[作業目標 1]
記録のうち、「is (612, 586).」を含む行から記録の末尾までの部分を、両端を含めてそのまま出力してください。

[本文抜粋]
図2】光ケーブルの長手方向に直交する方向における断面図である。
図3】多数の光ケーブルが受信装置又は送信装置に接続された様子を示した図である。
図4】本発明の実施形態に係る光ケーブル判別方法を説明するための図である。
図5】本実施形態に係る光ケーブル判別方法のフローチャートである。
図6】別の光ケーブルの長手方向に直交する方向における断面図である。
【発明を実施するための形態】
【0009】
[本発明の実施形態の説明]
本発明の実施形態の概要を説明する。
(1)複数の光ケーブルから所定の光ケーブルを判別する光ケーブル判別手法であって、
可視光を出射する光源を用いて、複数の光ケーブルのうちの所定の光ケーブルに前記可視光を入力する入力工程と、
前記複数の光ケーブルのうち少なくとも一つの光ケーブルを曲げることで湾曲部を形成する湾曲部形成工程と、
前記湾曲部から漏洩した可視光を検出する検出工程と、
前記湾曲部から漏洩した可視光が検出されたとき、前記可視光が検出された光ケーブルを前記所定の光ケーブルと判断する判断工程と、
を有する光ケーブル判別方法。

[作業目標 2]
本文抜粋によると、検出工程で検出するものは何か。

[提供データ]
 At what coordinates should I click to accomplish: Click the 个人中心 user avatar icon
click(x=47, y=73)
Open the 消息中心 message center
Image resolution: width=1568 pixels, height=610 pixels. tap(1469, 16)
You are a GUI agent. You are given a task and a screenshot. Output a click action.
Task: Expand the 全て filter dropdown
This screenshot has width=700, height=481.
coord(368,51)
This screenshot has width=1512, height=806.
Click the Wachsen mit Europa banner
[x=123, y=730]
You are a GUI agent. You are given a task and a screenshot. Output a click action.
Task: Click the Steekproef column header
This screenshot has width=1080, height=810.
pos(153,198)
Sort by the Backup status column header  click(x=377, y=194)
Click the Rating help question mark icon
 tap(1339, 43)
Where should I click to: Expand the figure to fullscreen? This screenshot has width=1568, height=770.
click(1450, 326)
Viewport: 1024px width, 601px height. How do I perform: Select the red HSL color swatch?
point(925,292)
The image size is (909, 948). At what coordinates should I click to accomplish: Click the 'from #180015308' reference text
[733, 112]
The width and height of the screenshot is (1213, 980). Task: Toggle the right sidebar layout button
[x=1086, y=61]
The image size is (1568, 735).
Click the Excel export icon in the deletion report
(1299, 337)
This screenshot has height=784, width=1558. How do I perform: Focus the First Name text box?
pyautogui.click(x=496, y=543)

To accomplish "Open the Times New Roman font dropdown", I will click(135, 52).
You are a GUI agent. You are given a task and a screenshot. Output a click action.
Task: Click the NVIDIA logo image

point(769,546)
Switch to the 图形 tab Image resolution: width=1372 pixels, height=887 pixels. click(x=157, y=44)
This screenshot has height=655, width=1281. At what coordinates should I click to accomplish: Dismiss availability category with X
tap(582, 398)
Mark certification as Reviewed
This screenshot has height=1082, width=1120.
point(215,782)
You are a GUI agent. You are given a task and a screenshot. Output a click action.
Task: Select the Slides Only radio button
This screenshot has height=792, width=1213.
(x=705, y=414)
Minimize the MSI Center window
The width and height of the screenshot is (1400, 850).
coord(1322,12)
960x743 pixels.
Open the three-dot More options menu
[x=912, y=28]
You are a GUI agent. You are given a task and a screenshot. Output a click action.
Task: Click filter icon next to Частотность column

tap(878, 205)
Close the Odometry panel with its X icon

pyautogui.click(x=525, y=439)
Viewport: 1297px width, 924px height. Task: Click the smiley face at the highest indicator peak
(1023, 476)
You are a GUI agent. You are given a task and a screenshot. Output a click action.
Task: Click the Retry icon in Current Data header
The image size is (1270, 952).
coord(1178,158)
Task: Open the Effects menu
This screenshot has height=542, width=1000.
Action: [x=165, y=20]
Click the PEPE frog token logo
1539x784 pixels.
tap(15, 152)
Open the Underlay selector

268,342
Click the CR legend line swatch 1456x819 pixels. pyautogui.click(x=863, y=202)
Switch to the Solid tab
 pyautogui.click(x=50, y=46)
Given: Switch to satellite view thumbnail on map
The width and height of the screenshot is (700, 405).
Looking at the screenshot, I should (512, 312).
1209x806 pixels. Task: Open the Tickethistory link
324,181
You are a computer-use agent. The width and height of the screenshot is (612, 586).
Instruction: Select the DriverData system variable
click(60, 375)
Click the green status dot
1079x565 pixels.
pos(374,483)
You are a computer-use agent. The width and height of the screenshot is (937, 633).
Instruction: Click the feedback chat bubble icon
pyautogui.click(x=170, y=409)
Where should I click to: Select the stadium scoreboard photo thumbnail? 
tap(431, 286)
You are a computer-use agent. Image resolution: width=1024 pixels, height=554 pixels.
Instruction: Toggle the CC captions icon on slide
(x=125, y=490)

[作業の解答 1]
You are a computer-use agent. The width and height of the screenshot is (612, 586).
Instruction: Select the DriverData system variable
click(60, 375)
Click the green status dot
1079x565 pixels.
pos(374,483)
You are a computer-use agent. The width and height of the screenshot is (937, 633).
Instruction: Click the feedback chat bubble icon
pyautogui.click(x=170, y=409)
Where should I click to: Select the stadium scoreboard photo thumbnail? 
tap(431, 286)
You are a computer-use agent. Image resolution: width=1024 pixels, height=554 pixels.
Instruction: Toggle the CC captions icon on slide
(x=125, y=490)

[作業の解答 2]
湾曲部から漏洩した可視光。